■ **TAREFA**
Transcreva o trecho da entrevista de "Esse disco abriu" a "com mais atenção.", substituindo "repercussão" por "receptividade".

■ **TEXTO DE ESTUDO**
WENDEL ASSIS/DIVULGAÇÃO
Cantor, pianista e compositor Zé Manoel em ensaio para o álbum 'Coral' - WENDEL ASSIS/DIVULGAÇÃO

"Do Meu Coração Nu" teve uma ótima repercussão, incluindo indicação no Grammy. Como a sua carreira mudou após ele?
Esse disco abriu muitas portas. Na minha carreira, as coisas acontecem aos poucos, e cada trabalho vai ampliando novas possibilidades e alcançando novos públicos. Sem dúvida, esse álbum teve a maior repercussão até agora. Teve música em novela, em série, e ainda há novas produções solicitando canções dele. É um disco muito importante, não apenas pelos temas que aborda, mas também pela produção, feita por Luisão Pereira. Infelizmente, ele faleceu no ano retrasado, mas tivemos a oportunidade de realizar um trabalho muito minucioso juntos. Foi a junção de vários fatores que levaram a essa grande repercussão. Além disso, por ter sido lançado em um momento de pandemia, as pessoas tinham mais tempo para se dedicar à escuta com mais atenção.

Apesar do sucesso do disco anterior, o seu nome não é tão presente nas programações públicas de Pernambuco. Acha que o sucesso tem refletido no Estado?
Foi bom você tocar nesse assunto, porque quase ninguém fala sobre isso. Depois que saí de Recife – muito mais por questões de trabalho, já que aqui consigo atuar melhor –, recebi poucos convites para voltar. Estive recentemente no Porto Musical para uma participação e já estive no Festival de Inverno de Garanhuns para uma apresentação com Mateus Aleluia e Virgínia Rodrigues, e basicamente foi isso. As vezes em que retornei para cá foram por iniciativa minha e da minha equipe. Voltei com Amaro Freitas porque escolhemos a Caixa Cultural Recife para a apresentação, mas, de fato, não tenho sido convidado. Sempre que venho é por decisão própria ou por sugestão minha. Dá uma certa tristeza, porque Recife e Pernambuco são lugares que receberam meu trabalho de braços abertos. Foi aqui que tudo começou a repercutir, que minha música ganhou forma. Recife me deu régua e compasso, e o que eu mais queria era voltar mais vezes para tocar.

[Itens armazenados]
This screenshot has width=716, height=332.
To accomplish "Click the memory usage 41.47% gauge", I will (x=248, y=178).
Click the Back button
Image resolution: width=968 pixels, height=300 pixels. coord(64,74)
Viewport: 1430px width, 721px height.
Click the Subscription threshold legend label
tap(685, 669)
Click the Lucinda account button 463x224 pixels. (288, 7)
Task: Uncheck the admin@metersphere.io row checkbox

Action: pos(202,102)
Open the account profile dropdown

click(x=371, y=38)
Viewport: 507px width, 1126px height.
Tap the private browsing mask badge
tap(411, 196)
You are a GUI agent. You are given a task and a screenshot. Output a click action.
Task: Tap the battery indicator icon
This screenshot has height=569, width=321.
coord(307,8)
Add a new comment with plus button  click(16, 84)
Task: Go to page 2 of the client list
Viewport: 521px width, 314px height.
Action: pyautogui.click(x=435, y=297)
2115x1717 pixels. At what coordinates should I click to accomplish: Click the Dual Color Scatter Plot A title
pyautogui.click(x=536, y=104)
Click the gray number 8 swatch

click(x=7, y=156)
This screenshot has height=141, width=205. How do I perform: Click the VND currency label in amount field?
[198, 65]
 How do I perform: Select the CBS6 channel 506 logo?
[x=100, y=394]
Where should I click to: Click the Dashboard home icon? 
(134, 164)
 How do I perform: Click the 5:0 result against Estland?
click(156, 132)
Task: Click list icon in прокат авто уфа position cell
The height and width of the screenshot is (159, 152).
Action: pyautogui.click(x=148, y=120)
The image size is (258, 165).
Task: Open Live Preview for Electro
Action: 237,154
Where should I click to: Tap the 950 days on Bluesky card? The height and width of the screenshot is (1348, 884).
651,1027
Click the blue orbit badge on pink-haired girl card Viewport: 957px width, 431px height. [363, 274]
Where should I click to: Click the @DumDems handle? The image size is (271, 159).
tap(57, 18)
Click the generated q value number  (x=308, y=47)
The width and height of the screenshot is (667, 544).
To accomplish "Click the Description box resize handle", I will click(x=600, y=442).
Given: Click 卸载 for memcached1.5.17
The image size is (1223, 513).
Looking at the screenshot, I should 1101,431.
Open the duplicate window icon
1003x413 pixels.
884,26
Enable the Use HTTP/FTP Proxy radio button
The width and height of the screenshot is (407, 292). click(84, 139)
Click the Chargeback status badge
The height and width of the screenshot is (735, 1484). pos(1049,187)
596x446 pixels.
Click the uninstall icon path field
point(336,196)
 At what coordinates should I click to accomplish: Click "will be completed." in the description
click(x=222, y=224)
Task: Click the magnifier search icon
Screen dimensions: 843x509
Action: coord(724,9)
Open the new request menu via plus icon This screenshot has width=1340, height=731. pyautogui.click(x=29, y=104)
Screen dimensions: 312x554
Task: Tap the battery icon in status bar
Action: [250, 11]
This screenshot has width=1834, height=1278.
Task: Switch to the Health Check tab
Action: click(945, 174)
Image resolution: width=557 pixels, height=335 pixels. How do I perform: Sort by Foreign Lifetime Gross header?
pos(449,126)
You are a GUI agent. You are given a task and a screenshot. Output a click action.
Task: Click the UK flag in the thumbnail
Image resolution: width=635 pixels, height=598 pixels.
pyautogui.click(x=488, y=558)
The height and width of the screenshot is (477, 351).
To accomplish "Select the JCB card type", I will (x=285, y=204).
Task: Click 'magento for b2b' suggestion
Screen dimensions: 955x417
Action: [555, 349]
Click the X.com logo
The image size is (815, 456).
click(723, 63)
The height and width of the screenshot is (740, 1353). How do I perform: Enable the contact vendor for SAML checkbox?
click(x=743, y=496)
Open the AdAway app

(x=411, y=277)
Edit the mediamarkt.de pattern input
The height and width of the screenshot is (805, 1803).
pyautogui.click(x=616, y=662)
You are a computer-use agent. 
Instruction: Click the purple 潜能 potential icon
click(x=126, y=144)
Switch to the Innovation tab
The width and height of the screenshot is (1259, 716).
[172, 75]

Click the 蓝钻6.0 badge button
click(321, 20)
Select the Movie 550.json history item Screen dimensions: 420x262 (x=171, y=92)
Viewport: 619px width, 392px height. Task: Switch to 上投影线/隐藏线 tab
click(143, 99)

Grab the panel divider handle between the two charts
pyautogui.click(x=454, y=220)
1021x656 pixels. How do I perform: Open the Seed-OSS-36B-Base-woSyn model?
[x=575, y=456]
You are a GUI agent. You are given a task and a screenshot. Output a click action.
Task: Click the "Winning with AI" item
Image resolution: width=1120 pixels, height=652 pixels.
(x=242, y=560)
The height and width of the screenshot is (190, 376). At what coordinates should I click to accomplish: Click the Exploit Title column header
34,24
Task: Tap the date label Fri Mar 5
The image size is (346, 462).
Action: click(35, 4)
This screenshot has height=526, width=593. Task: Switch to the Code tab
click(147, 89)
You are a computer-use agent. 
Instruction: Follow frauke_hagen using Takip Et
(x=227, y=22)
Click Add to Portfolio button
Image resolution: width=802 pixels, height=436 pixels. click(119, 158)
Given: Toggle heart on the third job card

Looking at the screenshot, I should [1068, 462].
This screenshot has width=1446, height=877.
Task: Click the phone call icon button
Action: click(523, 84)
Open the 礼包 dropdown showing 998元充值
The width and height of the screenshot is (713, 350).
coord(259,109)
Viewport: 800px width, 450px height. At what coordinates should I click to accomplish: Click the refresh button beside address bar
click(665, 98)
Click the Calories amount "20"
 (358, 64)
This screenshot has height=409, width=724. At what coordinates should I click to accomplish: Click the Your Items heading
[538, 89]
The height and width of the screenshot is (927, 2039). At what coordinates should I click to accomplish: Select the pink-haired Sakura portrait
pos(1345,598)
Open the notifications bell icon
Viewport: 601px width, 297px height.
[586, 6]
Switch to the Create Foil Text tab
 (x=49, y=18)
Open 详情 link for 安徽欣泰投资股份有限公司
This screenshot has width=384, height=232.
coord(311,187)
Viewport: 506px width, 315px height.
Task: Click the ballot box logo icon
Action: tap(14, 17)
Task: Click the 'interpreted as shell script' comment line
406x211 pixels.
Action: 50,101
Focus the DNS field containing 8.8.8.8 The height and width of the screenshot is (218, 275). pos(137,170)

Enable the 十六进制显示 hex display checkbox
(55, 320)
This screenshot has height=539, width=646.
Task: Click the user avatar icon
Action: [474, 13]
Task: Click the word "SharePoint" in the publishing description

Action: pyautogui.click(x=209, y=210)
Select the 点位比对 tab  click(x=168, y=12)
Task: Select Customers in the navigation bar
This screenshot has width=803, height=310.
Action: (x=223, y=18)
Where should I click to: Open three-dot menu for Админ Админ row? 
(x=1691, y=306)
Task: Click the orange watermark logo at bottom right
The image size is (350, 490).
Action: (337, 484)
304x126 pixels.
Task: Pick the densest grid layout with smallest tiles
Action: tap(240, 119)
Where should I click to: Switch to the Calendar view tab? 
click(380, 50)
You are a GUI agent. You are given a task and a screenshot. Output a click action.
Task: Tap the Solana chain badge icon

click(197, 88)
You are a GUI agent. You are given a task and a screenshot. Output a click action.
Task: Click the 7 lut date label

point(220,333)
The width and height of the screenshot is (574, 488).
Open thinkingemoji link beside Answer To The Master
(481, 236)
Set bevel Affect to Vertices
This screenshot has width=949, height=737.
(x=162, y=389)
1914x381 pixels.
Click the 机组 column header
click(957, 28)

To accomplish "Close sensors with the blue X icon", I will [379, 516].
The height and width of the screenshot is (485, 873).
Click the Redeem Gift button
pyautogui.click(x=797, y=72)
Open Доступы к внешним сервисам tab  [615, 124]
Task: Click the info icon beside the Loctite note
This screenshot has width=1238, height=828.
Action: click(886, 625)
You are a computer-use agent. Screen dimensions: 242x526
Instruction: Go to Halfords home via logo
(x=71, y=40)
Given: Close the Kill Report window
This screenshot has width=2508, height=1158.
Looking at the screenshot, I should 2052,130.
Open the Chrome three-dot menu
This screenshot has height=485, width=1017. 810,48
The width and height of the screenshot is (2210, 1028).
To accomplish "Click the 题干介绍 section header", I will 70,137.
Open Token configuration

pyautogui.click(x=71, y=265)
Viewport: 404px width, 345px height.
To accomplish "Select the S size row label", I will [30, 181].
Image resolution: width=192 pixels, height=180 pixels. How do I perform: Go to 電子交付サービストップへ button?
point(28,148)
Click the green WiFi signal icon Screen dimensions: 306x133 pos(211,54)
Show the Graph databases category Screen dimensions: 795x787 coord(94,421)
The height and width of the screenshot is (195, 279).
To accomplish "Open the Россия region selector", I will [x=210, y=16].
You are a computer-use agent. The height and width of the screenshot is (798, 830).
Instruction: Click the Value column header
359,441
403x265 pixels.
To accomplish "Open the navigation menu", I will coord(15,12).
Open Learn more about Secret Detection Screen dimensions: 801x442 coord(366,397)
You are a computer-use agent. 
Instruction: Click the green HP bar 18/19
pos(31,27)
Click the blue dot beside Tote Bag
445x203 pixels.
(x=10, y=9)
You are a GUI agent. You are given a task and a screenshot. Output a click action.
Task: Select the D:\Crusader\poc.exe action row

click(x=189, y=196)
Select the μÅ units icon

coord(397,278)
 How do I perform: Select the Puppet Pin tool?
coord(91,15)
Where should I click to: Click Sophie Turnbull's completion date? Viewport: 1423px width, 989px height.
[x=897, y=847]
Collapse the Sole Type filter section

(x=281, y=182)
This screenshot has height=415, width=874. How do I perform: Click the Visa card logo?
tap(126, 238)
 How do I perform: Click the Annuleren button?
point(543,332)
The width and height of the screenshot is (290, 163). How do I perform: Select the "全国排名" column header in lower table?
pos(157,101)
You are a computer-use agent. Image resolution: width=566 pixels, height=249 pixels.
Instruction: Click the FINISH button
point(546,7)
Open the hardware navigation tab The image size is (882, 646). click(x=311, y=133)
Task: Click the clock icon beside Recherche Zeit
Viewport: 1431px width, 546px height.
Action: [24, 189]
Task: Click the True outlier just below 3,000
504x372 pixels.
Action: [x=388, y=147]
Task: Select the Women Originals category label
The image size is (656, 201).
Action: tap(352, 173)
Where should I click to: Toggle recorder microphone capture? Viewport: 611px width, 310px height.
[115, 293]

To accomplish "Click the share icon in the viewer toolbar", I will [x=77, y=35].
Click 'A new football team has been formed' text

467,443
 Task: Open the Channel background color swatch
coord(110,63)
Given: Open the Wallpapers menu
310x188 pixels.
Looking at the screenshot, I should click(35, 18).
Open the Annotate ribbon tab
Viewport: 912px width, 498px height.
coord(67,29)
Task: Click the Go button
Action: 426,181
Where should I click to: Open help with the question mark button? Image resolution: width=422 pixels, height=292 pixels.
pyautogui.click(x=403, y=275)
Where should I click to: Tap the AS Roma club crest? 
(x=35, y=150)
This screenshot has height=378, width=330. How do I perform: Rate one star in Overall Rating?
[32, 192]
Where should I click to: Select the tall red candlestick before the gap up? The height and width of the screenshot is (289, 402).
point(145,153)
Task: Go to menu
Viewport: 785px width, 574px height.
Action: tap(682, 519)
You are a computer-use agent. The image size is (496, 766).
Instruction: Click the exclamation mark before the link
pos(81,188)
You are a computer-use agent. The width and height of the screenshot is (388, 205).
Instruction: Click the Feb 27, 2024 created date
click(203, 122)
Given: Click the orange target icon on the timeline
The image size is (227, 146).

■ **RESPOSTA**
Esse disco abriu muitas portas. Na minha carreira, as coisas acontecem aos poucos, e cada trabalho vai ampliando novas possibilidades e alcançando novos públicos. Sem dúvida, esse álbum teve a maior receptividade até agora. Teve música em novela, em série, e ainda há novas produções solicitando canções dele. É um disco muito importante, não apenas pelos temas que aborda, mas também pela produção, feita por Luisão Pereira. Infelizmente, ele faleceu no ano retrasado, mas tivemos a oportunidade de realizar um trabalho muito minucioso juntos. Foi a junção de vários fatores que levaram a essa grande receptividade. Além disso, por ter sido lançado em um momento de pandemia, as pessoas tinham mais tempo para se dedicar à escuta com mais atenção.